Kannst du die Zeilen als JSON-Liste von Strings wiedergeben, und zwar von der Zeile mit „How do I perform: Click 2015“ bis zur Zeile mit „point(577,791)“, beide eingeschlossen? Jede Zeile soll ein eigener String sein, Leerzeilen fallen weg.

--- Gegebene Zeilen ---

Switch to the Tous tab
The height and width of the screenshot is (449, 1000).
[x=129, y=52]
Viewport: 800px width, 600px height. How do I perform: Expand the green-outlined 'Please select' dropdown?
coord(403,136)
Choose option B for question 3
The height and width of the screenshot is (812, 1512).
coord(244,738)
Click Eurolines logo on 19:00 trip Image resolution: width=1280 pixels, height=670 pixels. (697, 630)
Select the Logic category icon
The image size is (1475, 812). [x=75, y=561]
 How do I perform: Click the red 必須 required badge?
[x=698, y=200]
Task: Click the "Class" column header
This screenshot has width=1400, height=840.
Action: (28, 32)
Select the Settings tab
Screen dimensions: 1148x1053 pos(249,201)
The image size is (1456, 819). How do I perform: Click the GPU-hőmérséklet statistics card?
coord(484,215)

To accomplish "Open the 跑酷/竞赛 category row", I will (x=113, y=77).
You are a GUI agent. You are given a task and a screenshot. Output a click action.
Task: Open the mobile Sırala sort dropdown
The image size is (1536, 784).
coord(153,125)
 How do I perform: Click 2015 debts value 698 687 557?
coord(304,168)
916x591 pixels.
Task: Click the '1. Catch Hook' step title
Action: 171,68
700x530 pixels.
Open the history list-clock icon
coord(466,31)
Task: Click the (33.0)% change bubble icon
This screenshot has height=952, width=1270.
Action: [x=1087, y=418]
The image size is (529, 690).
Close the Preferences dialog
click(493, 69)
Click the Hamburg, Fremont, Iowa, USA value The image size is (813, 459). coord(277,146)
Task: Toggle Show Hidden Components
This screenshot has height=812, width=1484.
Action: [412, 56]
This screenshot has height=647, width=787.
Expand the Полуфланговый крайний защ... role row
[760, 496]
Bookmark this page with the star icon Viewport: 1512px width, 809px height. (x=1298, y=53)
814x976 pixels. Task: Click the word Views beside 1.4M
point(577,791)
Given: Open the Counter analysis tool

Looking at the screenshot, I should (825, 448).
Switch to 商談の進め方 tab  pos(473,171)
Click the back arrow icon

---

Lösung —
[
  " How do I perform: Click 2015 debts value 698 687 557?",
  "coord(304,168)",
  "916x591 pixels.",
  "Task: Click the '1. Catch Hook' step title",
  "Action: 171,68",
  "700x530 pixels.",
  "Open the history list-clock icon",
  "coord(466,31)",
  "Task: Click the (33.0)% change bubble icon",
  "This screenshot has height=952, width=1270.",
  "Action: [x=1087, y=418]",
  "The image size is (529, 690).",
  "Close the Preferences dialog",
  "click(493, 69)",
  "Click the Hamburg, Fremont, Iowa, USA value The image size is (813, 459). coord(277,146)",
  "Task: Toggle Show Hidden Components",
  "This screenshot has height=812, width=1484.",
  "Action: [412, 56]",
  "This screenshot has height=647, width=787.",
  "Expand the Полуфланговый крайний защ... role row",
  "[760, 496]",
  "Bookmark this page with the star icon Viewport: 1512px width, 809px height. (x=1298, y=53)",
  "814x976 pixels. Task: Click the word Views beside 1.4M",
  "point(577,791)"
]